■ Problem statement ■
Copy out the records below verbatim, starting with the line that contains "The width and" and continuing through the end of the records.

■ Data supplied ■
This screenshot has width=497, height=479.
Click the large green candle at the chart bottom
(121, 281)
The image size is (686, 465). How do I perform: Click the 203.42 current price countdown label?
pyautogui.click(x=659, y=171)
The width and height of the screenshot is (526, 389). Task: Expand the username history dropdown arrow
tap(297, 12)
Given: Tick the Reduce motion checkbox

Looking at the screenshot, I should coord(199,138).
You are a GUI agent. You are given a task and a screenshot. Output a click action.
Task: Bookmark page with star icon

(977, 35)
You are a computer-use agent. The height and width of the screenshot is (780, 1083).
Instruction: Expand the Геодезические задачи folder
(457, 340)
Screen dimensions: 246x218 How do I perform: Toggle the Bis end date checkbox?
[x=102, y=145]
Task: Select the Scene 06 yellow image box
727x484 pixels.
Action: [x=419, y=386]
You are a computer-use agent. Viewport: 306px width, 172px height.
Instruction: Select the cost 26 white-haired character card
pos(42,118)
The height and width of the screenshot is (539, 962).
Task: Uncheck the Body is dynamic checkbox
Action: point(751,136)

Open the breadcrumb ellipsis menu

■ Answer to the task ■
The width and height of the screenshot is (526, 389). Task: Expand the username history dropdown arrow
tap(297, 12)
Given: Tick the Reduce motion checkbox

Looking at the screenshot, I should coord(199,138).
You are a GUI agent. You are given a task and a screenshot. Output a click action.
Task: Bookmark page with star icon

(977, 35)
You are a computer-use agent. The height and width of the screenshot is (780, 1083).
Instruction: Expand the Геодезические задачи folder
(457, 340)
Screen dimensions: 246x218 How do I perform: Toggle the Bis end date checkbox?
[x=102, y=145]
Task: Select the Scene 06 yellow image box
727x484 pixels.
Action: [x=419, y=386]
You are a computer-use agent. Viewport: 306px width, 172px height.
Instruction: Select the cost 26 white-haired character card
pos(42,118)
The height and width of the screenshot is (539, 962).
Task: Uncheck the Body is dynamic checkbox
Action: point(751,136)

Open the breadcrumb ellipsis menu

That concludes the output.